Nicole Kidman als Sue Brierley und Sunny Pawar als Saroo in dem Film „Lion“. Foto: Universum Film

Schauspielerin Nicole Kidman spricht über ihren neuen Film „Lion“, ihren Oscar und Dreharbeiten in der Heimat.

Toronto - Wenn am Sonntag zum 89. Mal die Oscars verliehen werden, wird Nicole Kidman die Verleihung wieder nervös aus einer der ersten Reihen verfolgen. Denn nach vier Nominierungen und einer Auszeichnung könnte sie ihren zweiten Oscar als „beste Nebendarstellerin“ für das Drama „Lion“ gewinnen. Der Film startet am Donnerstag in den Kinos und zeigt, dass das Leben die besten Geschichten schreibt. Nachdem der fünfjährige indische Junge Saroo versehentlich in einem Zug einschläft, landet er nach einer 1500 Kilometer langen Fahrt in Kalkutta. Dort steckt man ihn in ein Kinderheim, bis er von dem australischen Ehepaar Brierley adoptiert wird. Als Erwachsener will Saroo seine leibliche Mutter wiederfinden.

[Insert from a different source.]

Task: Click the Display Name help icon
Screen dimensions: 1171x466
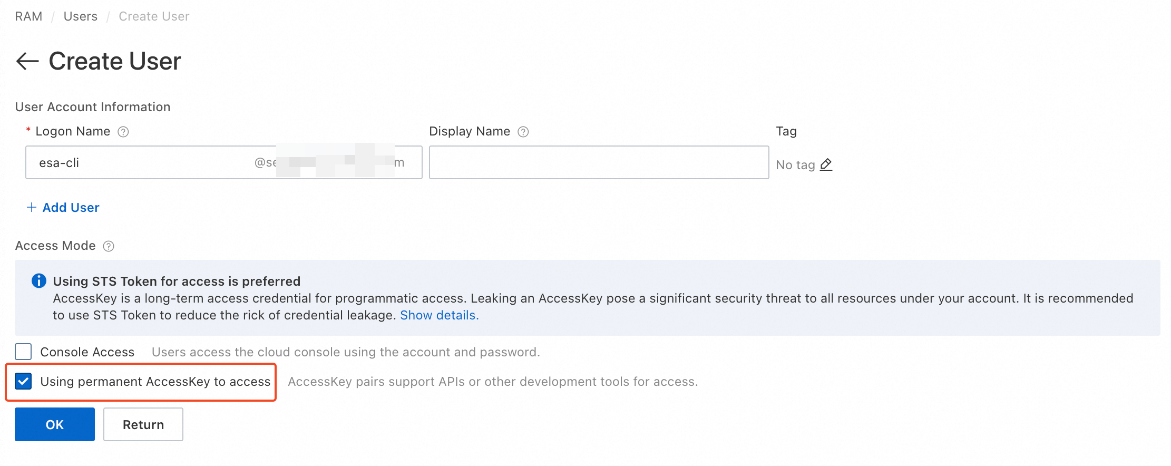Action: coord(523,132)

Frau Kidman, Sie haben „Lion“ in Ihrer Heimat Australien gedreht. Erleben Sie Dreharbeiten dort anders als in Hollywood?
Für mich ist es immer wieder etwas Besonderes, dorthin zurückzukehren. Ohne die australische Filmindustrie hätte ich wahrscheinlich nie eine Karriere gehabt. Ihr verdanke ich sehr viel. Mit vielen Crewmitgliedern habe ich schon gearbeitet, als ich noch eine ganz kleine Nummer war. Ich bin quasi mit ihnen aufgewachsen, und man kennt sich, was irgendwie sehr lustig ist. Die kennen mich, seit ich vierzehn Jahre alt war. Und meine Mutter lebt in Australien. Es ist immer noch meine emotionale Basis.
Was würden Sie der vierzehnjährigen Nicole Kidman heute empfehlen?
„Entspann’ dich, du wirst schon den richtigen Weg finden“, oder etwas in dieser Art. Wenn ich daran zurückdenke, finde ich es aber vor allem vollkommen verrückt, wie schnell die Zeit vergangen ist. Unglaublich. Und ich bin sehr dankbar, dass ich immer noch spielen darf. Das ist ja in unserer Branche nicht selbstverständlich.
Die Arbeit an „Lion“ startete mit einem Grillabend, den Ihr Regisseur organisiert hat. Ist so etwas in der Filmbranche noch üblich oder ist das typisch australisch?
Eigentlich ist es nicht üblich. Deswegen hat es besonders viel Spaß gemacht. Und das Essen war toll, wir haben gute Musik gehört. Anschließend haben wir dann zusammen am Strand Fußball gespielt. Es war eine gute Art, die Dreharbeiten zu beginnen. Und wir haben bei dieser Gelegenheit die echten Protagonisten dieser wahren Geschichte getroffen. Für mich war es sehr wichtig, Sue Brierley kennenzulernen. Denn so konnten wir uns austauschen und auf lockere Art eine Beziehung zueinander aufbauen. Ich fühlte mich so viel sicherer. Denn es ist immer schwieriger, eine real existierende Person zu spielen als einen fiktiven Charakter.
Müssen Sie sich so eine Rolle schwerer erarbeiten als eine erfundene Figur?
Es kommt natürlich auf die Figur an. Zuerst ist da diese Befangenheit, weil diese Frau ja lebt und man mich mit ihr vergleichen kann. Außerdem wollte ich ihr gerecht werden, ihre Essenz auf die Leinwand bringen. Aber als ich das Drehbuch gelesen hatte, war es eigentlich ganz einfach. Ich habe sofort verstanden, was in ihr vor sich geht, was sie fühlt und denkt. Ich habe auch adoptiert, ich bin auch eine Mutter. Ich konnte mich sehr gut in sie hineinversetzen.
Sie hatten als Adoptivmutter einen anderen Zugang zu dieser Rolle?
Auf jeden Fall. Und wie Sue Brierley glaube ich an Schicksal.
Wie definieren Sie Schicksal?
Ich glaube, das Schicksal führt die Menschen zueinander, die zusammengehören, so wie mich und meine Adoptivkinder damals. In unserer Geschichte finden eine australische Familie und ein Junge aus Indien zusammen. Wie ist so etwas möglich? Da müssen doch noch andere Kräfte im Hintergrund wirken, oder?
Sind Sie ein spiritueller Mensch?
Sagen wir es einmal so: Ich bin sehr offen für alles, was mir das Universum bringt.